We met with some therapists for our youngest, Boonshka, today. He’s two years old (25 months, to be exact) and he just barely started walking unassisted on Monday. Suddenly he is talking more and more. And while I should be a proud and excited mother, I am instead frustrated by the fact that he makes these sudden advancements in his development the very same week he has an appointment with three therapists/evaluators. It was his second assessment so I wasn’t too anxious about it because I knew what to expect; he was first evaluated three months after his first birthday. The first time he scored very low – below 50% collectively, and as a parent you become instantly worried followed by a search for a location to comfortably place the blame. Surely it wasn’t your fault. Let’s just say, in my case, no matter where I looked I found myself holding onto that blame with a nervous and sweaty palm.
Once the panic the therapists had left me with the first time subsided, I was able to examine the results of the evaluation, break it down and identify the problematic areas. As a team, my husband and I recognized our failures or density in our roles as guiding hands in our sons developement but separately I’m sure we both were quietly blaming each other. There are things I am stuck between as a disabled parent and I have trouble communicating things to Kasper. I don’t know how to be a supportive “secondary” parent when my mommy-ness wants to push him aside and control the situation. There are things that he doesn’t do that I would do because I did them with our oldest. These are things I cannot complain or nag to him about because:
- I had a strong detachment period for like the first year of Boonshka’s life; my limitations made me feel incapable and inadequate as a mother so I backed away instead of trying harder
- and just because we are (common-law) married with two kids doesn’t mean we will always and forever parent in exactly the same ways. I try my best to allow him his space without ordering him to do things my way when I am not even able to do things my way.
Over the last year, we have been working with Boonshka. We work on things like balance and urging him to walk, at the very least, assisted. We try to get him to say identifying words like cup or up…things he should have been saying by the time he was a year old. We try to do the obvious, is my point. But nothing seemed to stick. Until recently. Maybe he fell one afternoon and when he hit his head something clicked or something. I have no idea because he just started walking around and saying words he could barely form last month. It’s all very strange and sudden. We kept the appointments for today because we noticed he favors his right leg, he is so clearly left-handed and he is still not saying things he should be saying (yet all of a sudden he says “Daddy” clear as day, like wtf is up with that?).

....

Reproduce word for word the part of the post about a toddler's delayed development that begins at the words containing "Over the last" and stops after "up with that?).". The material has no part in this exercise.

....

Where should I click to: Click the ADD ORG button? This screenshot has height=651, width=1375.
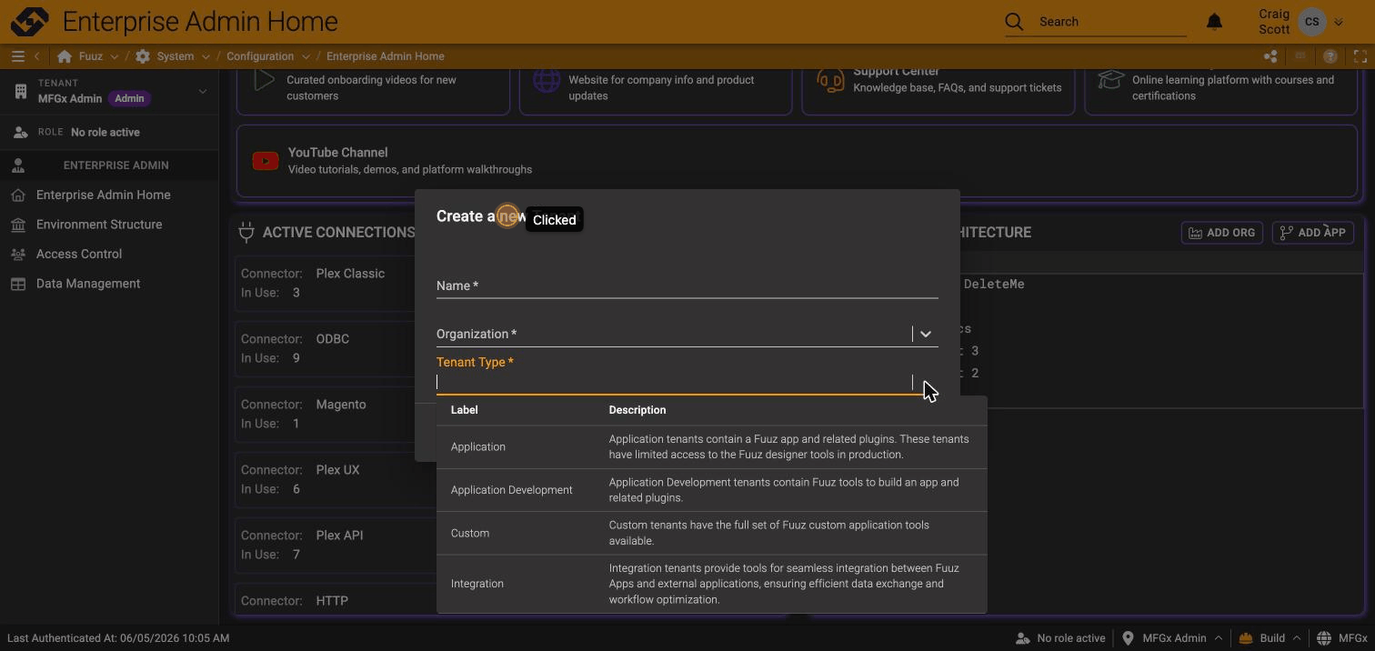click(1222, 233)
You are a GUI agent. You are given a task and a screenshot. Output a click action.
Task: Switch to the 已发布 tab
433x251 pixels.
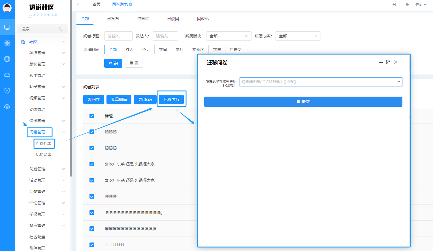pos(113,19)
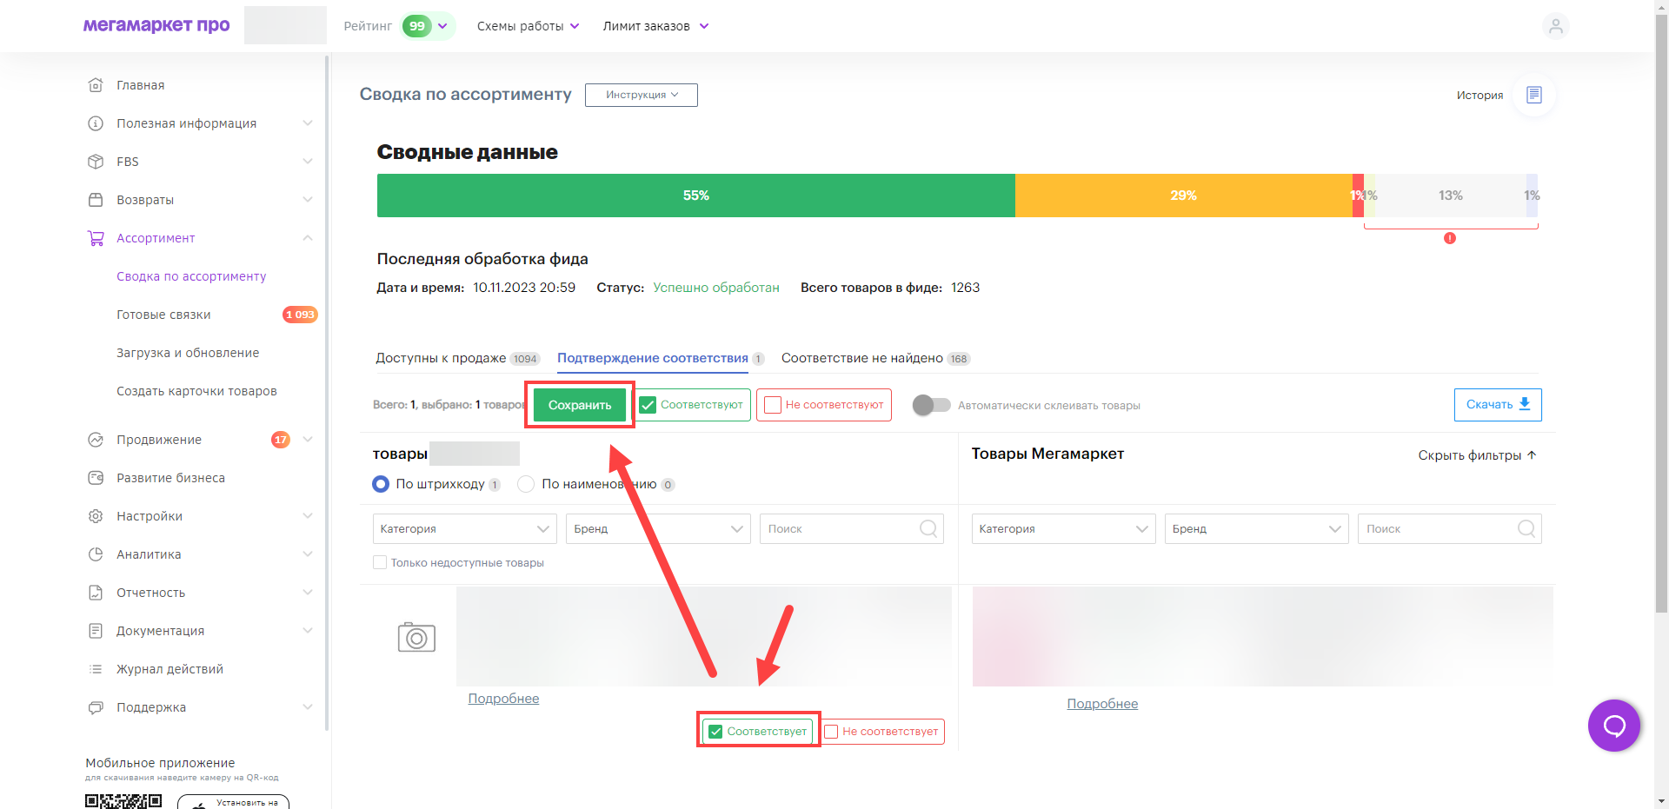The image size is (1669, 809).
Task: Check 'Только недоступные товары' checkbox
Action: pos(380,562)
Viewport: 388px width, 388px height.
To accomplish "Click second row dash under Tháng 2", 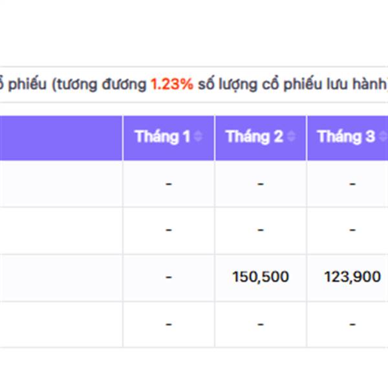I will pos(261,230).

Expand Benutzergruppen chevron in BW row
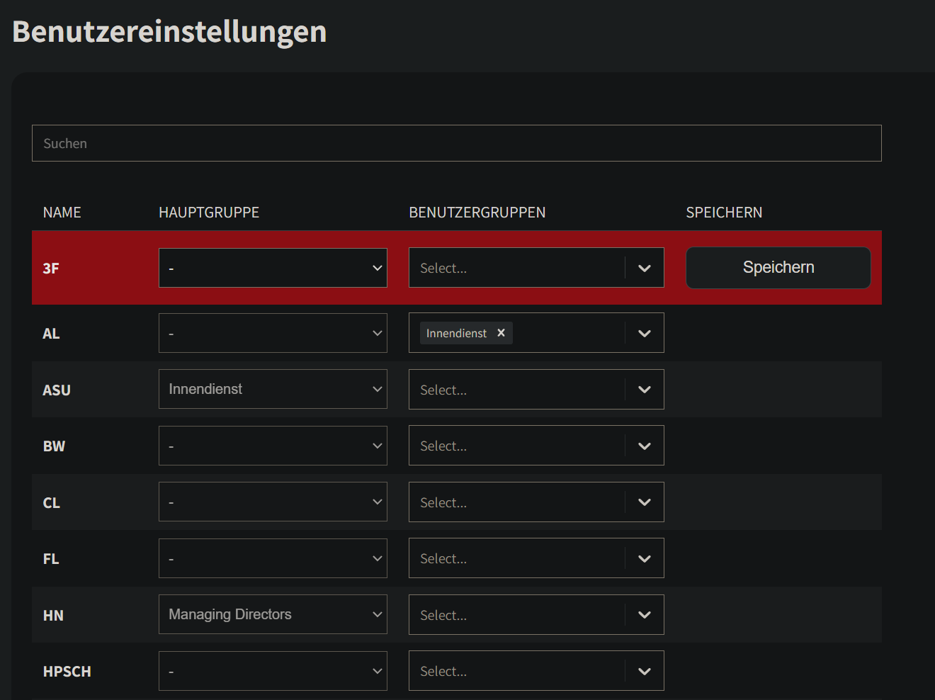pyautogui.click(x=644, y=446)
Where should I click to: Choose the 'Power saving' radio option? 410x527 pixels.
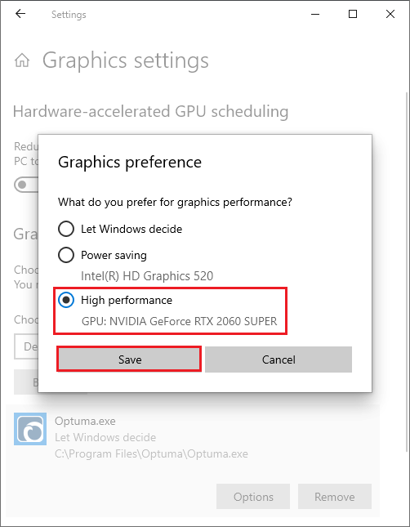point(66,255)
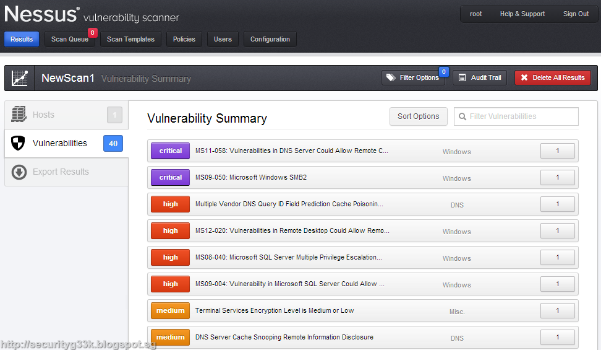
Task: Open Help & Support
Action: click(522, 14)
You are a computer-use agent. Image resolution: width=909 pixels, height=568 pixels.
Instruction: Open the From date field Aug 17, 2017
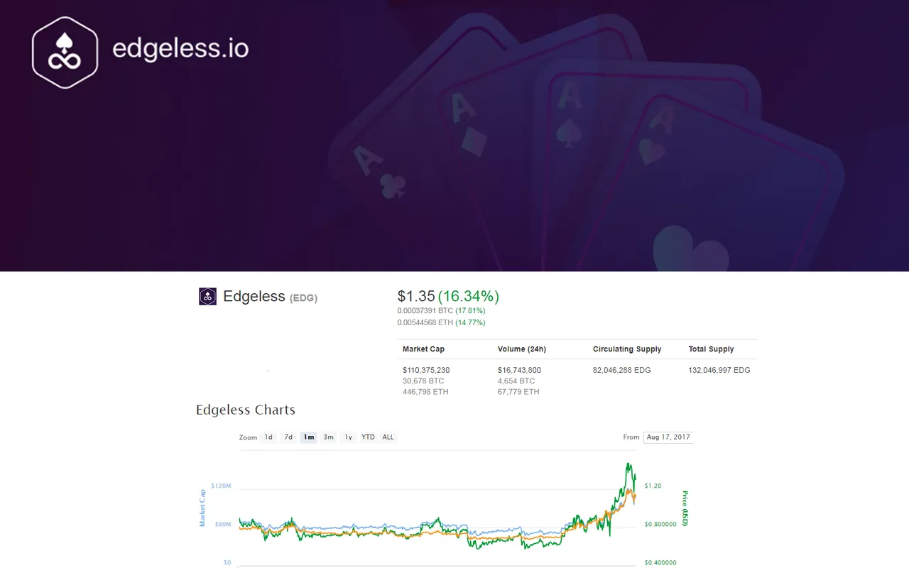coord(668,437)
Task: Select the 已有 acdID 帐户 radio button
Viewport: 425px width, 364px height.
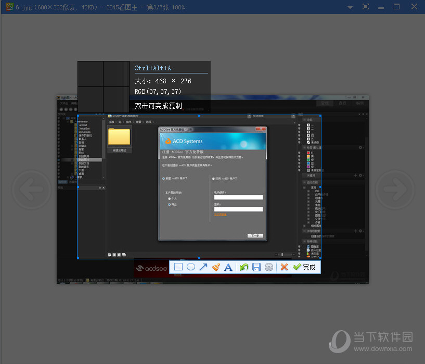Action: 213,178
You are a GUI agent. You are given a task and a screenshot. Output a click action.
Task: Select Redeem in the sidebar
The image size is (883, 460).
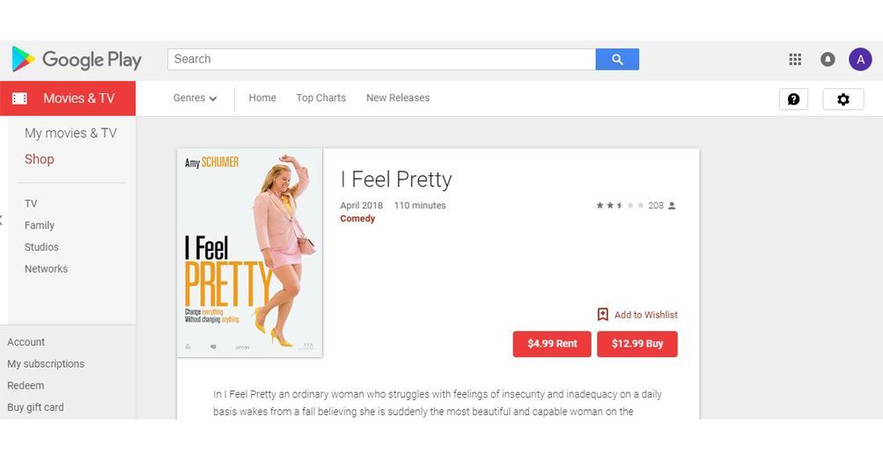tap(26, 386)
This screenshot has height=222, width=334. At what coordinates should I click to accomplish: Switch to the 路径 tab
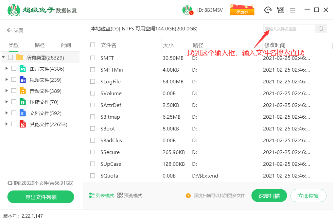click(40, 45)
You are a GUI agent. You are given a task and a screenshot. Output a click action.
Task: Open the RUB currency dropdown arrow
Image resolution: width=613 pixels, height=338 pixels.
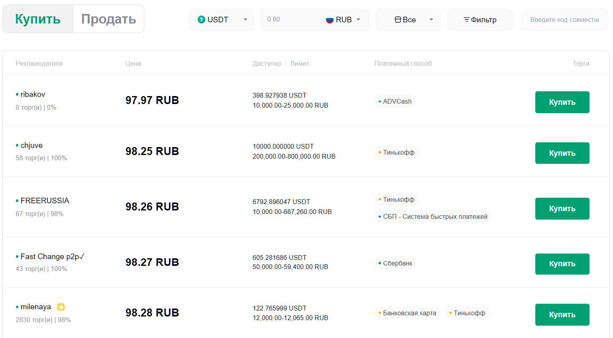[358, 20]
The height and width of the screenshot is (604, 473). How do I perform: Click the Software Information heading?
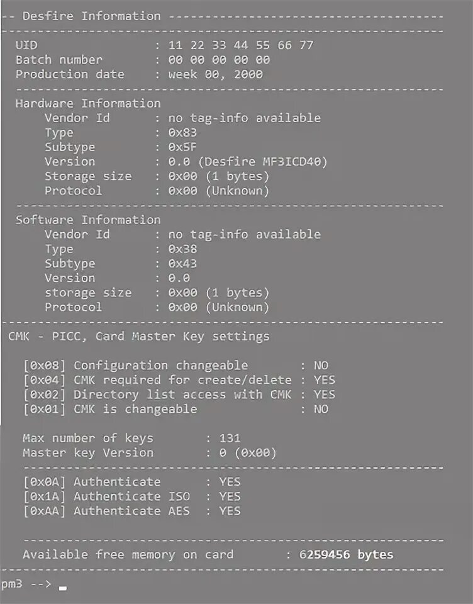click(x=88, y=220)
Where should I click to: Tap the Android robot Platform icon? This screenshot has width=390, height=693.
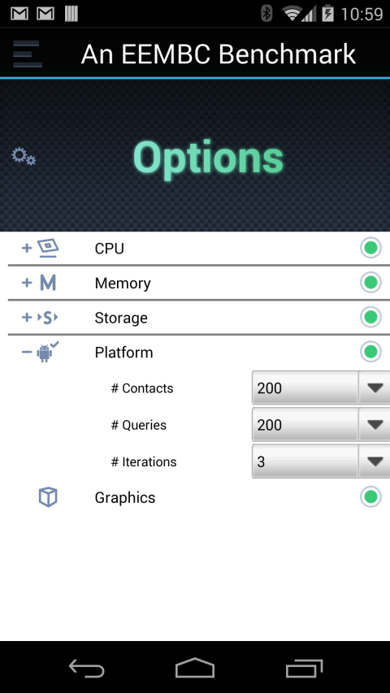[x=47, y=353]
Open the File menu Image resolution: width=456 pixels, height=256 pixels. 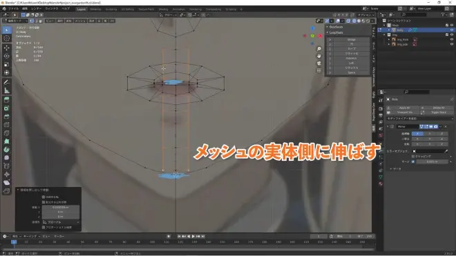13,9
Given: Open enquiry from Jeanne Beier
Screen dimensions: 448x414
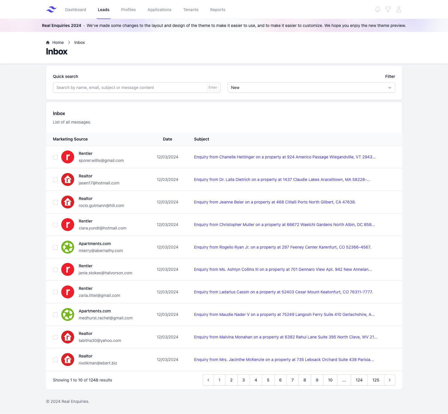Looking at the screenshot, I should click(275, 202).
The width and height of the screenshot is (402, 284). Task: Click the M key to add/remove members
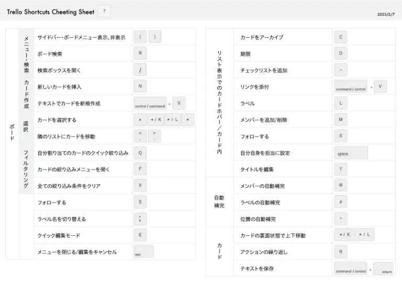340,120
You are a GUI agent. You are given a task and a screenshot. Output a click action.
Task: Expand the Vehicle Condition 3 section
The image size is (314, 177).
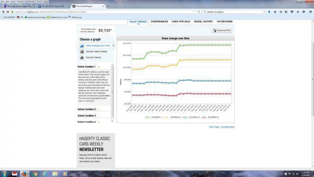(86, 116)
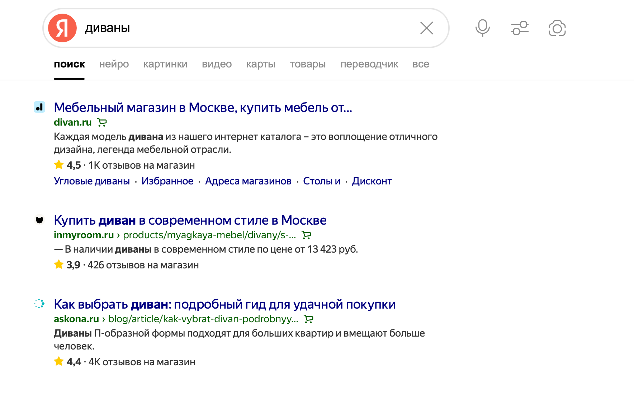The image size is (634, 394).
Task: Activate voice search microphone
Action: 482,28
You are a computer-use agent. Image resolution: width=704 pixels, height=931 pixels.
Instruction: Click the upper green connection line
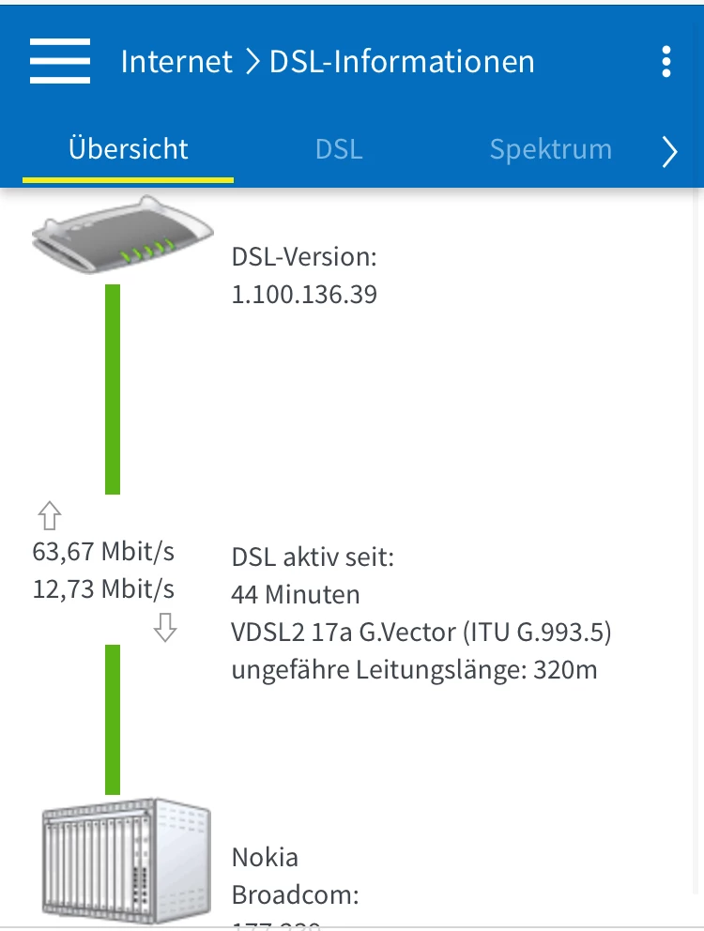tap(113, 389)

....

> **Your response**:
Over the last year, we have been working with Boonshka. We work on things like balance and urging him to walk, at the very least, assisted. We try to get him to say identifying words like cup or up…things he should have been saying by the time he was a year old. We try to do the obvious, is my point. But nothing seemed to stick. Until recently. Maybe he fell one afternoon and when he hit his head something clicked or something. I have no idea because he just started walking around and saying words he could barely form last month. It’s all very strange and sudden. We kept the appointments for today because we noticed he favors his right leg, he is so clearly left-handed and he is still not saying things he should be saying (yet all of a sudden he says “Daddy” clear as day, like wtf is up with that?).